#### GIVEN DATA:
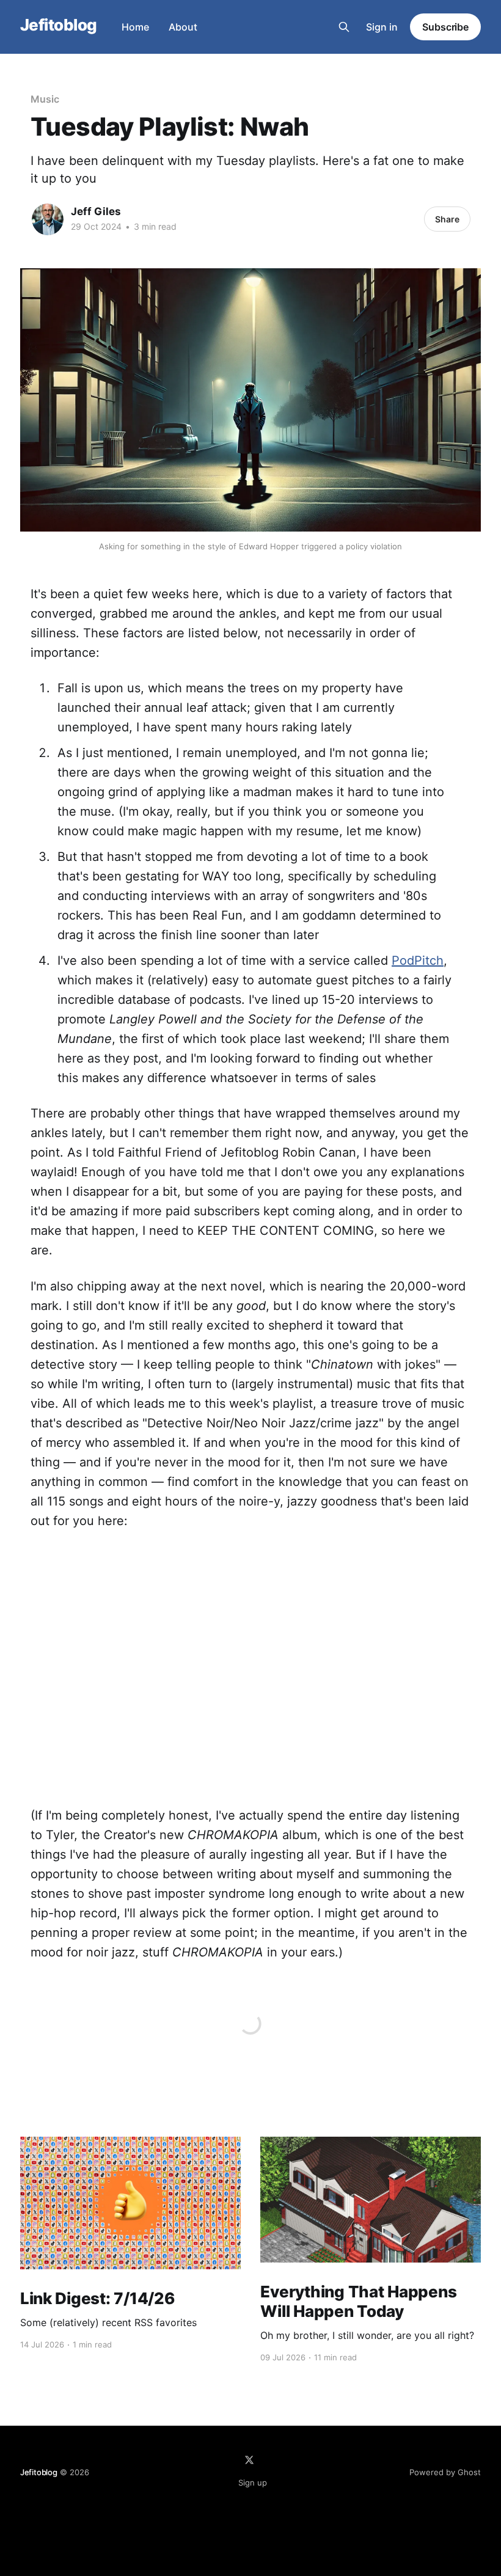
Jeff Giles (96, 211)
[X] (249, 2460)
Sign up (252, 2482)
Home (135, 27)
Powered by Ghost (445, 2472)
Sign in (382, 27)
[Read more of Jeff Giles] (48, 219)
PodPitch (418, 960)
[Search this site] (344, 27)
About (183, 27)
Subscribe (445, 27)
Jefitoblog (58, 25)
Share (447, 219)
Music (45, 99)
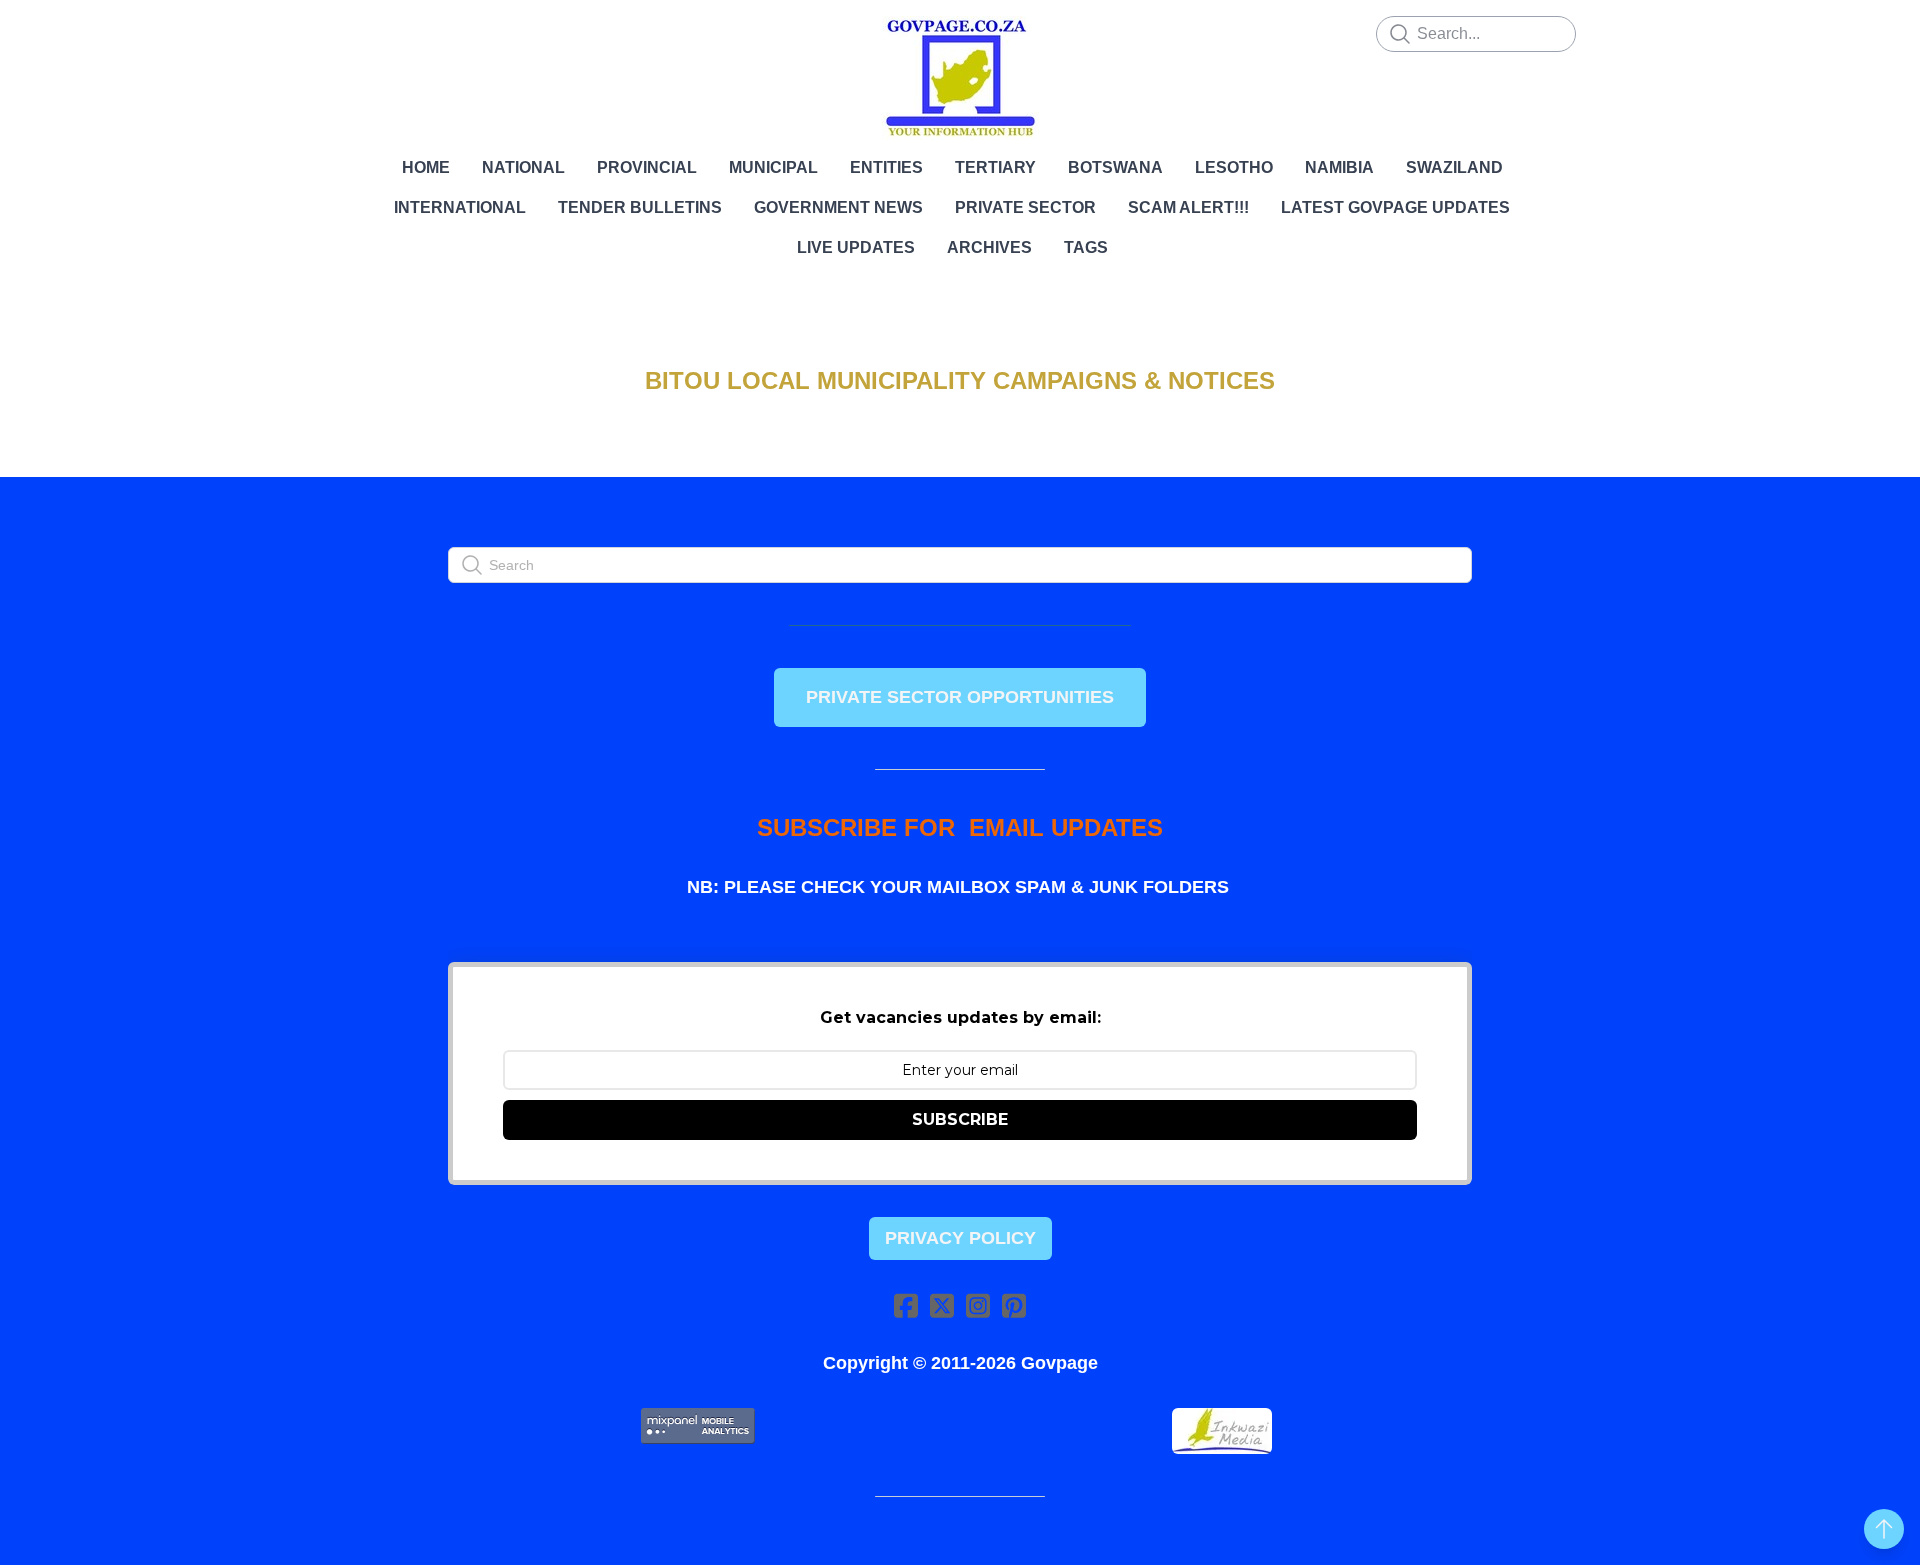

#### AIM OF THE EXERCISE:
Return the preceding entries exactly, each word as given, but leave out any picture.

#### WRITTEN RESPONSE:
Jeff Giles (96, 211)
[X] (249, 2460)
Sign up (252, 2482)
Home (135, 27)
Powered by Ghost (445, 2472)
Sign in (382, 27)
[Read more of Jeff Giles] (48, 219)
PodPitch (418, 960)
[Search this site] (344, 27)
About (183, 27)
Subscribe (445, 27)
Jefitoblog (58, 25)
Share (447, 219)
Music (45, 99)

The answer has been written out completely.